C-type lectin domain-containing protein CLEC3A regulates proliferation, regeneration and maintenance of nucleus pulposus cells.

It is widely assumed that as connective tissue, the intervertebral disc (IVD) plays a crucial role in providing flexibility for the spinal column. The disc is comprised of three distinct tissues: the nucleus pulposus (NP), ligamentous annulus fibrous (AF) that surrounds the NP, and the hyaline cartilaginous endplates (CEP). Nucleus pulposus, composed of chondrocyte-like NP cells and its secreted gelatinous matrix, is critical for disc health and function. The NP matrix underwent dehydration accompanied by increasing fibrosis with age. The degeneration of matrix is almost impossible to repair, with the consequence of matrix stiffness and senescence of NP cells and intervertebral disc, suggesting the value of glycoproteins in extracellular matrix (ECM).
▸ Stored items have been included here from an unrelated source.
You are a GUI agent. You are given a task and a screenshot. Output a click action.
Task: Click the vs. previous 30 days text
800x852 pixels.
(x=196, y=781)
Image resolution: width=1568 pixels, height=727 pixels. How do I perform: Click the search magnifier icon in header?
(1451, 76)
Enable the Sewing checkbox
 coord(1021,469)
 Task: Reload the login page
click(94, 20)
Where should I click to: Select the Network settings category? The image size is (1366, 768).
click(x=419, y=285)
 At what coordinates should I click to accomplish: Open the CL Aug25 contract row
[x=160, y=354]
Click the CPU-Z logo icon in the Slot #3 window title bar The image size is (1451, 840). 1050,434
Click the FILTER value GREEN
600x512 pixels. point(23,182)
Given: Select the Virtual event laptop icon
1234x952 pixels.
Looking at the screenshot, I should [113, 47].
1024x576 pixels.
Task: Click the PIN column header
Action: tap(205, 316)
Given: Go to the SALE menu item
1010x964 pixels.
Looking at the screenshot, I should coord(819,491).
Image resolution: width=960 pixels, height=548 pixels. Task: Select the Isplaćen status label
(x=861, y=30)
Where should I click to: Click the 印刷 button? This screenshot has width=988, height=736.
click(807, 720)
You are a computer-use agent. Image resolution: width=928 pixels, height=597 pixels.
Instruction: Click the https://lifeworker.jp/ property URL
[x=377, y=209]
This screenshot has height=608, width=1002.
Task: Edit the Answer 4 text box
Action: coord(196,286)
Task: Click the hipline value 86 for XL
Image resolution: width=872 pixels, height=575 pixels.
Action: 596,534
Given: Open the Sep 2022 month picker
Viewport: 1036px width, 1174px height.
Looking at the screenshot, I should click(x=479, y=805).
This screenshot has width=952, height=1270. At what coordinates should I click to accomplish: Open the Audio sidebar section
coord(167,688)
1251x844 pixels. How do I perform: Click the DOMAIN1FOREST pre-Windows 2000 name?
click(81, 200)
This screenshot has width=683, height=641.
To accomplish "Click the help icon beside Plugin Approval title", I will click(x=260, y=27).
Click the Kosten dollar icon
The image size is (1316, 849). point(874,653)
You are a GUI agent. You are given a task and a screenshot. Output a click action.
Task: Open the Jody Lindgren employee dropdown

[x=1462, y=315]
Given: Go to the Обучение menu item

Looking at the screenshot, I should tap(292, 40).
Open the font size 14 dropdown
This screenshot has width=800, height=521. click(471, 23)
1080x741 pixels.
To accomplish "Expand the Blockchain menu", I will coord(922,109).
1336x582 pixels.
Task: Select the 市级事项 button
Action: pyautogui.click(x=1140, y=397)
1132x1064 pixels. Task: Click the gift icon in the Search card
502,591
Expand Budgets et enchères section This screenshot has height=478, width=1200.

Here, via database excavation and biological function screening, we investigated a C-type lectin protein, CLEC3A, which could support differentiation of chondrocytes as well as maintenance of NP cells and was essential to intervertebral disc homeostasis. Furthermore, mechanistic analysis revealed that CLEC3A could stimulate PI3K-AKT pathway to accelerate cell proliferation to further play part in NP cell regeneration.